**EXERCISE**: Continue the news report on Colombians being displaced by violence, starting right after its last sentence.

FILE - Colombian anti-narcotics policemen inspect cocaine packs in Necocli, Feb. 24, 2015. Organized crime involved in drug trafficking, illegal mining and extortion will keep displacing Colombians, a U.N. official says.
FILE - Colombian anti-narcotics policemen inspect cocaine packs in Necocli, Feb. 24, 2015. Organized crime involved in drug trafficking, illegal mining and extortion will keep displacing Colombians, a U.N. official says.

Even though the government and FARC rebels signed a cease-fire accord Thurdsay, thousands of Colombians will be forced to flee their homes each year because of violence by other armed groups, the U.N. refugee agency said.

Colombia's government and rebels from the Revolutionary Armed Forces of Colombia signed the agreement to end hostilities, bringing them close to ending Latin America's longest-running insurgency. The half century of war has killed more than 200,000 people.

But powerful organized crime involved in drug trafficking, illegal mining and extortion will keep displacing Colombians, said Martin Gottwald, acting head of the U.N. High Commissioner for Refugees office in Colombia.

"We have to be cautious, as this is only the beginning of the peace process and not the end," Gottwald said.

**LISTED RECORDS**:
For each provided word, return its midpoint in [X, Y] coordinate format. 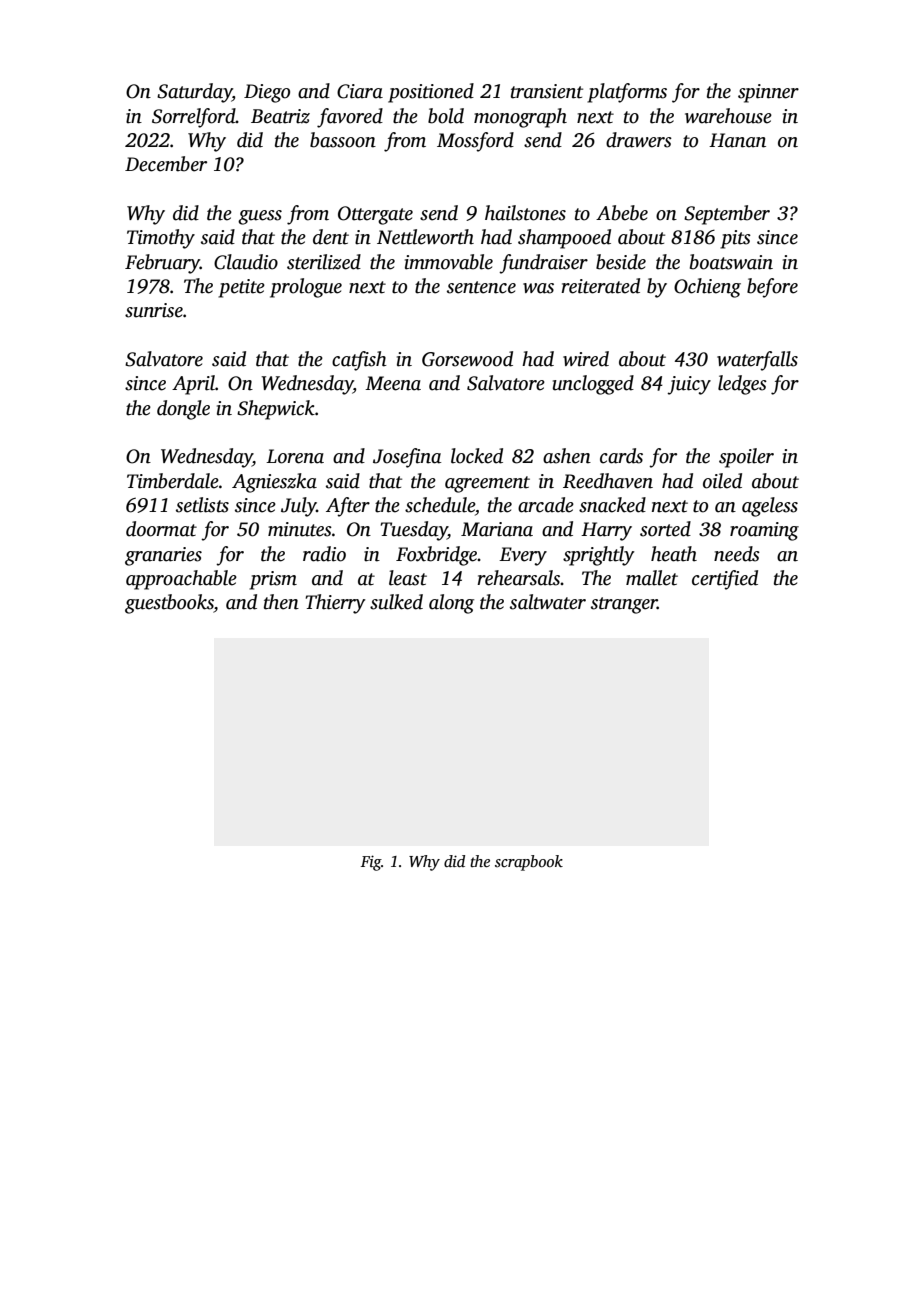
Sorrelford [194, 118]
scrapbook [529, 863]
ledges [742, 385]
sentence [481, 287]
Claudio [246, 262]
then [281, 602]
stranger [624, 605]
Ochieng [707, 288]
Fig [371, 863]
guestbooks [169, 604]
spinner [768, 93]
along [451, 604]
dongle [183, 410]
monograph [520, 118]
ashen [567, 456]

**REPLY TO THE EXERCISE**:
Colombian President Juan Manuel Santos and FARC leader Rodrigo Londono signed the accord in Havana, where talks began in late 2012. The pact lays out how some 7,000 rebels will demobilize and lay down their weapons over the coming months. A final agreement is expected to be signed in Colombia in July.

Santos and the FARC agreed the final accord would be put to the Colombian people to approve.

Almost 7 million

The decades of fighting among government troops, leftist guerrillas and right-wing paramilitary groups have uprooted 6.9 million Colombians, a figure ranking Colombia first in the world, followed by Syria and Iraq, according to the UNHCR.

Nearly four years of peace talks and a unilateral cease-fire declared by the FARC last summer have led to a decline in the number of Colombians displaced. But government figures show 113,700 people were freshly displaced last year, many forced from their homes by organized crime groups.

"It is likely that displacement figures for 2016 will be close to those of 2015, due to ongoing violence in various parts of the country, particularly in border areas and at the Pacific Coast," Gottwald said.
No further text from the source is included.